___ Selected excerpt ___

Compulsory Miseducation
- Penguin Books edition cover, 1971
- Author: Paul Goodman
- Subject: Education in the United States
- Published: 1964 (Horizon Press)
- Pages: 189
- ISBN: 978-0-394-70325-1
- Dewey Decimal: 370.1
- LC Class: LB1025

= Compulsory Miseducation =

1964 book by Paul Goodman

Compulsory Miseducation is a critique of American public schools written by Paul Goodman and published by Horizon Press in 1964. Already established as a social critic of American society and the role of its youth in his previous book Growing Up Absurd (1960), Goodman argues in Compulsory Miseducation against the necessity of schools for the socialization of youth and recommends their abolition. He suggests that formal education lasts too long, teaches the wrong social class values, and increasingly damages students over time. Goodman writes that the school reflects the misguided and insincere values of its society and thus school reformers should focus on these values before schools. He proposes a variety of alternatives to school including no school, the city or farm as school, apprenticeships, guided travel, and youth organizations. Reviewers complimented Goodman's style and noted his deliberate contrarianism, but were split on the feasibility of his proposals. Goodman's book was a precursor to the work of deschooling advocate Ivan Illich.

== Background ==

Paul Goodman was an American intellectual and cultural critic who rose to prominence after publishing Growing Up Absurd (1960). In the book, Goodman asserts that the structure of American society was not conducive to the needs of youth. Goodman's subsequent book, The Community of Scholars (1962), and his experience in the classroom, informed his criticism of American schooling and the development of Compulsory Miseducation. The book was initially published in 1964 by Horizon Press, and was later republished by Random House in 1966 and by Penguin Books in 1971.

== Summary ==

Compulsory Miseducation is a critique of the American public school system. Goodman argues against its social necessity and mandatory attendance requirements. He contends that the only "right education" is "growing up into a worthwhile world", and that adult concern over schooling is indicative of an opposite such world. Goodman thinks education should strengthen children's preexisting drive towards refining their own abilities for usefulness in society while developing community spirit. He claims that school, of which there is too much, instead encourages conformity for the good of private, corporate needs at a cost to the public. Goodman writes that America's schools reflect its misguided and insincere societal values, which need to change before schools can.

___ Extracted information ___

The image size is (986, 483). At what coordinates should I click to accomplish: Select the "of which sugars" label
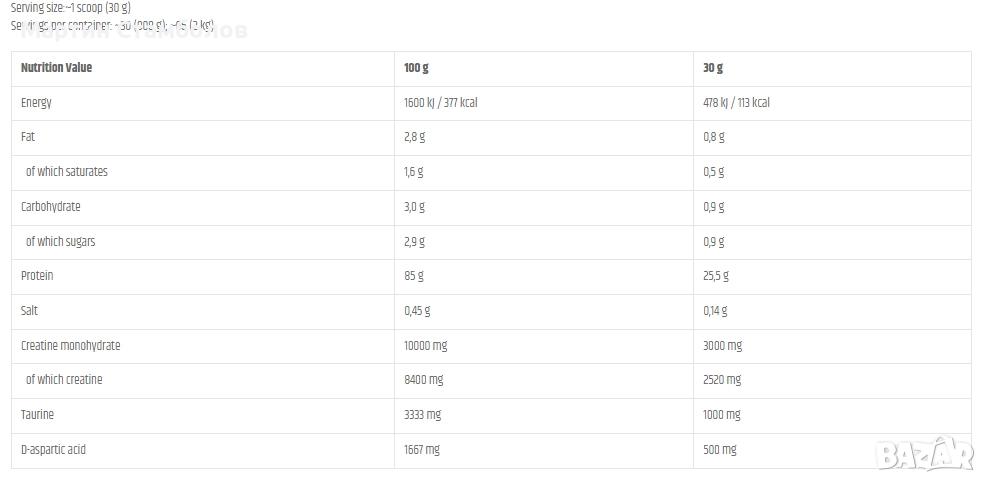pyautogui.click(x=60, y=242)
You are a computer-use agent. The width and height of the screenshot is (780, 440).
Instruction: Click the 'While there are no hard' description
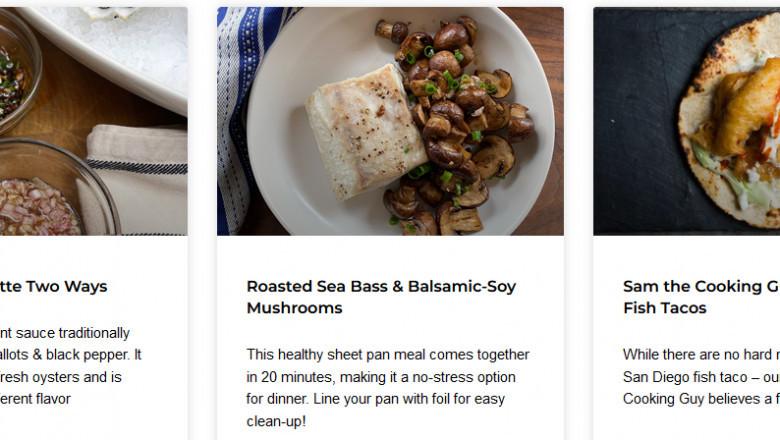click(700, 354)
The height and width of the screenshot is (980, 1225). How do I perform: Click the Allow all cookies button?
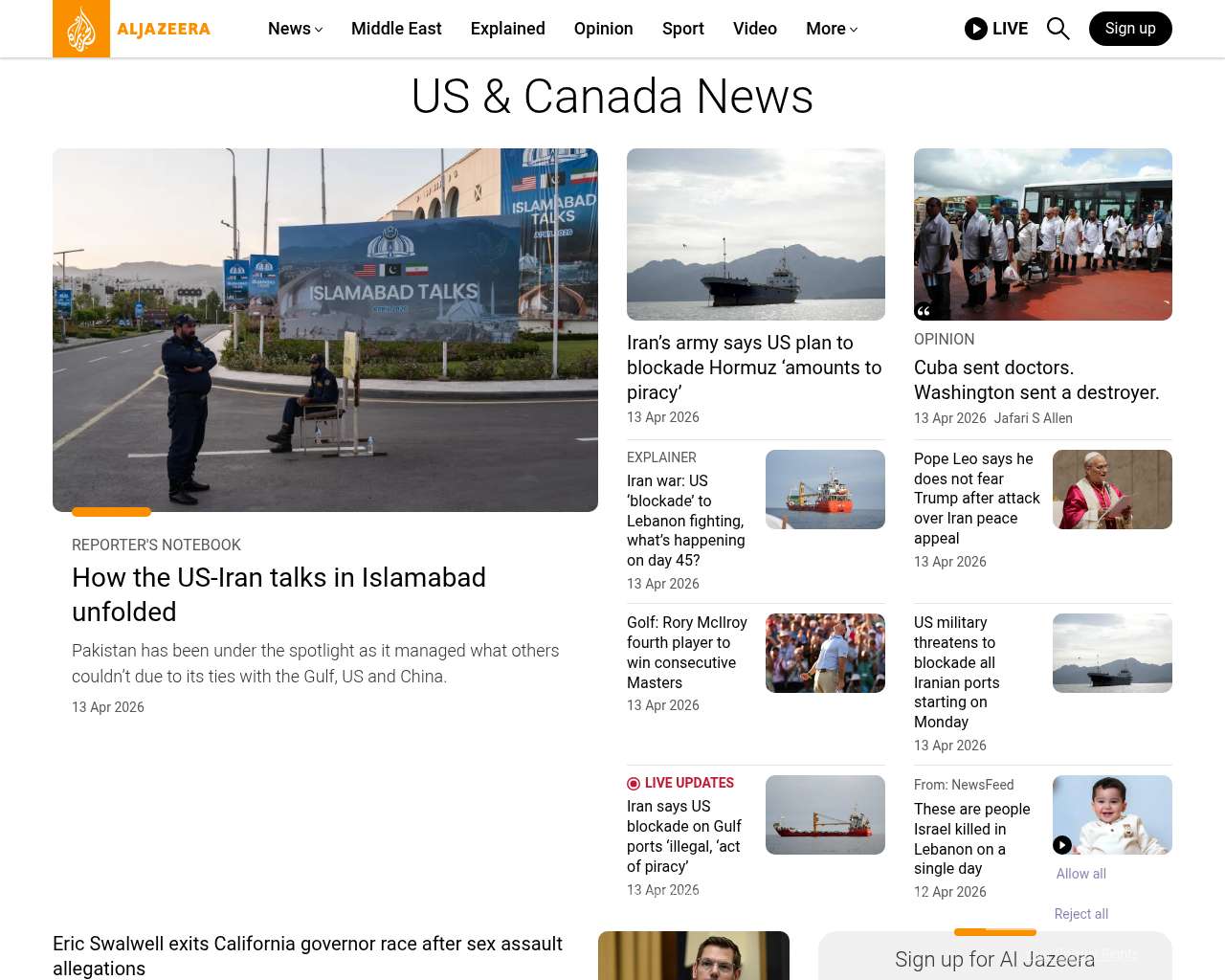tap(1080, 874)
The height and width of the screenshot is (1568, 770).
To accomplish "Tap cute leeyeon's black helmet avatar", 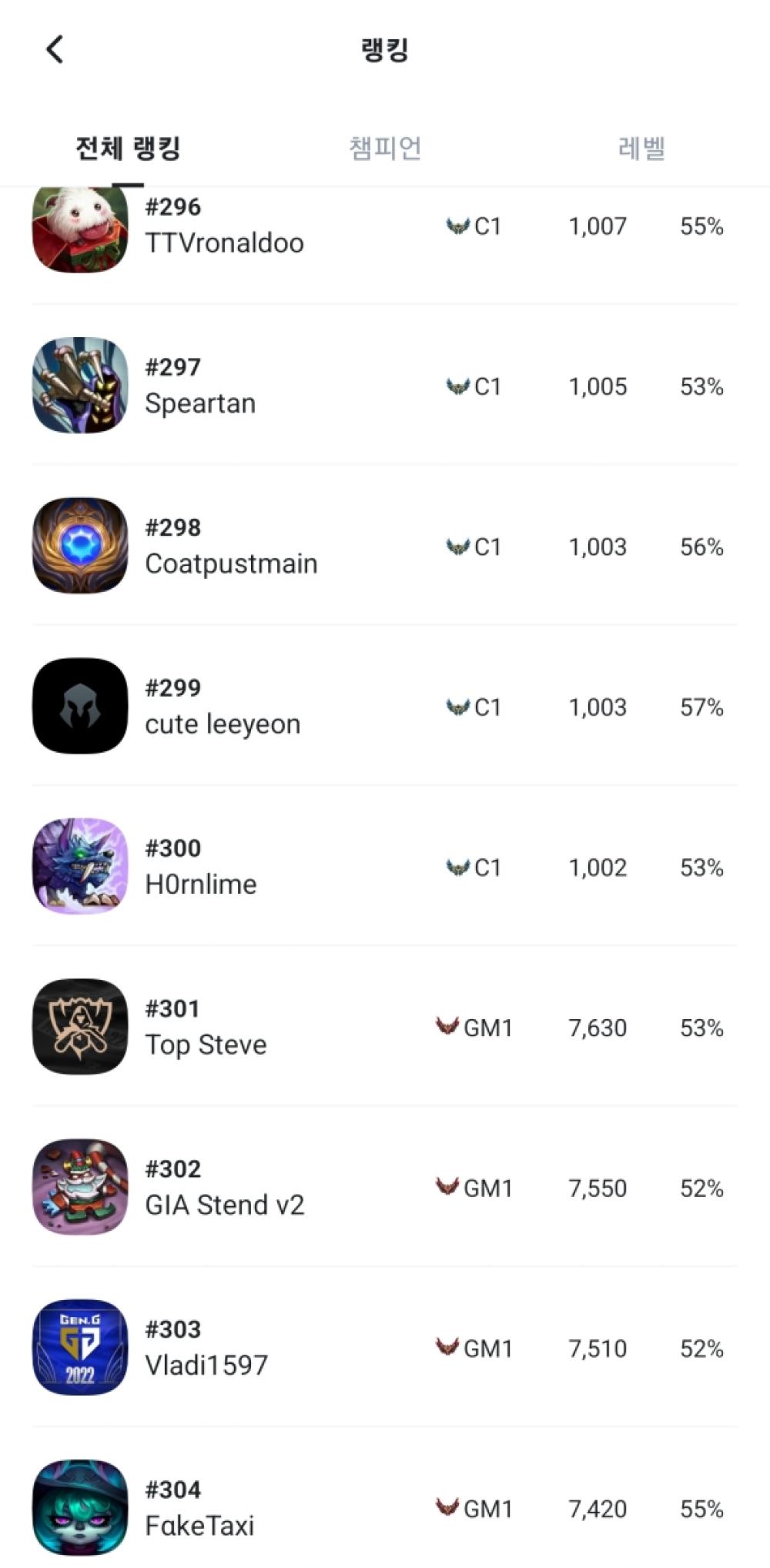I will click(x=80, y=705).
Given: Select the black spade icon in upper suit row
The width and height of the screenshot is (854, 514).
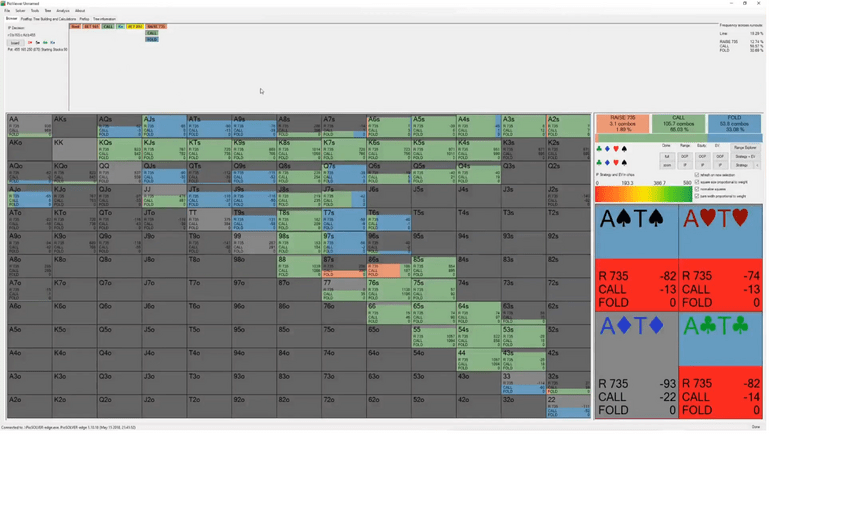Looking at the screenshot, I should [x=624, y=149].
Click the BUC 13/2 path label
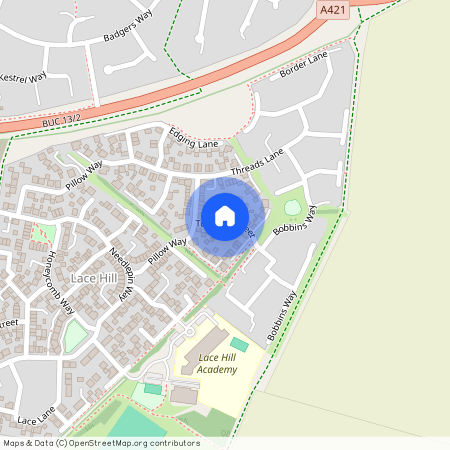450x450 pixels. pyautogui.click(x=61, y=121)
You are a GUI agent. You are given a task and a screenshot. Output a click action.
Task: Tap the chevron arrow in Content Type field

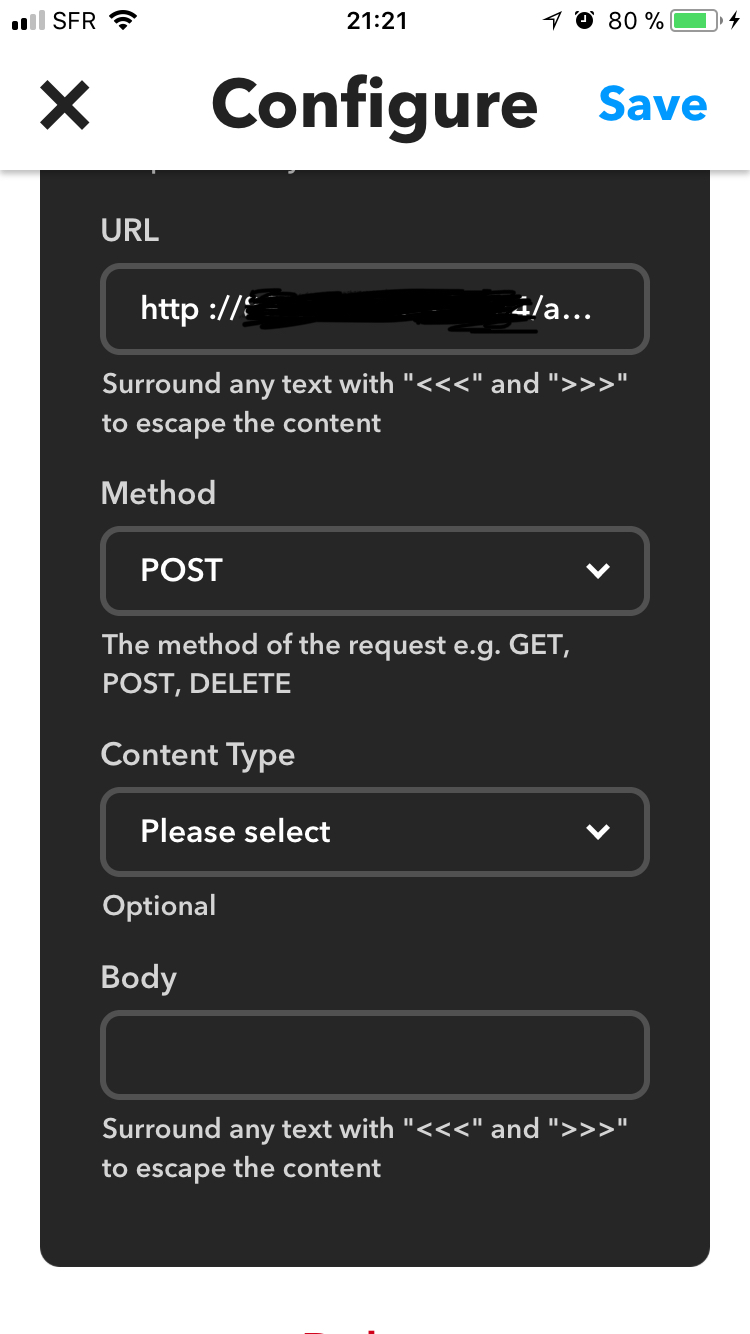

___

§ **Problem set**:
1. According to the article on Compulsory Miseducation, which publisher first released the book, and in what year?
2. Write the next part of the article on Compulsory Miseducation, picking up after its final sentence.

§ **Numbered answers**:
1. Horizon Press published it first, in 1964.

2.
Goodman criticizes the structure of academic curriculum, and connects it with "programmed instruction" and schooling that emaciates the mind proportional with time. He regards the "academic establishment" as self-aggrandizing and constituting "an invested intellectual class worse than anything since the time of Henry the Eighth." Accordingly, the scholastically inclined, knowing only lockstep, march unquestioningly into "top management and expert adviser" roles while the rest have little self-worth in their societal roles, pursuing "worthless" degrees that make their schooling appear as "a cruel hoax".

In the upper grades and colleges, they often exude a cynicism that belongs to rotten aristocrats.
— Goodman, Compulsory Miseducation

Goodman sees schools as mechanisms for adjusting youth to an automated society increasingly absent "any human values". Goodman disagrees with those who say public schools teach middle class values, as he sees schools as more petit bourgeois than bourgeois, favoring "bureaucratic, time-serving, grade-grind-practical, timid, and nouveau riche climbing" over "independence, initiative, scrupulous honesty, earnestness, utility, [and] respect for thorough scholarship". In this way, schooling is not a good use of student time, and students are right to quit and avoid the psychological and professional damage. More important is the disintegration of social class segregation. Goodman then asserts that lower- and middle-class kids would be better off without public or any schooling altogether. He proposes several alternatives to formal schooling, such as divvying up the high school's public funds directly amongst its students, and advocates for a variety of experimental school alternatives: "no school at all, the real city as school, farm schools, practical apprenticeships, guided travel, work camps, little theaters and local newspapers, [and] community service". Other proposals include making class non-compulsory (such that attendance will reflect student interest without "trapping" children), requiring students to wait two years before applying to the most elite colleges, eliminating grades so the burden of testing for required skills falls on companies, and letting students quit and resume freely. He proposes Danish folk school-style education for those uninterested in academics. Goodman's foremost intention was to stimulate new educational paradigms. He acknowledges that his specific proposals may be unpopular or ignored.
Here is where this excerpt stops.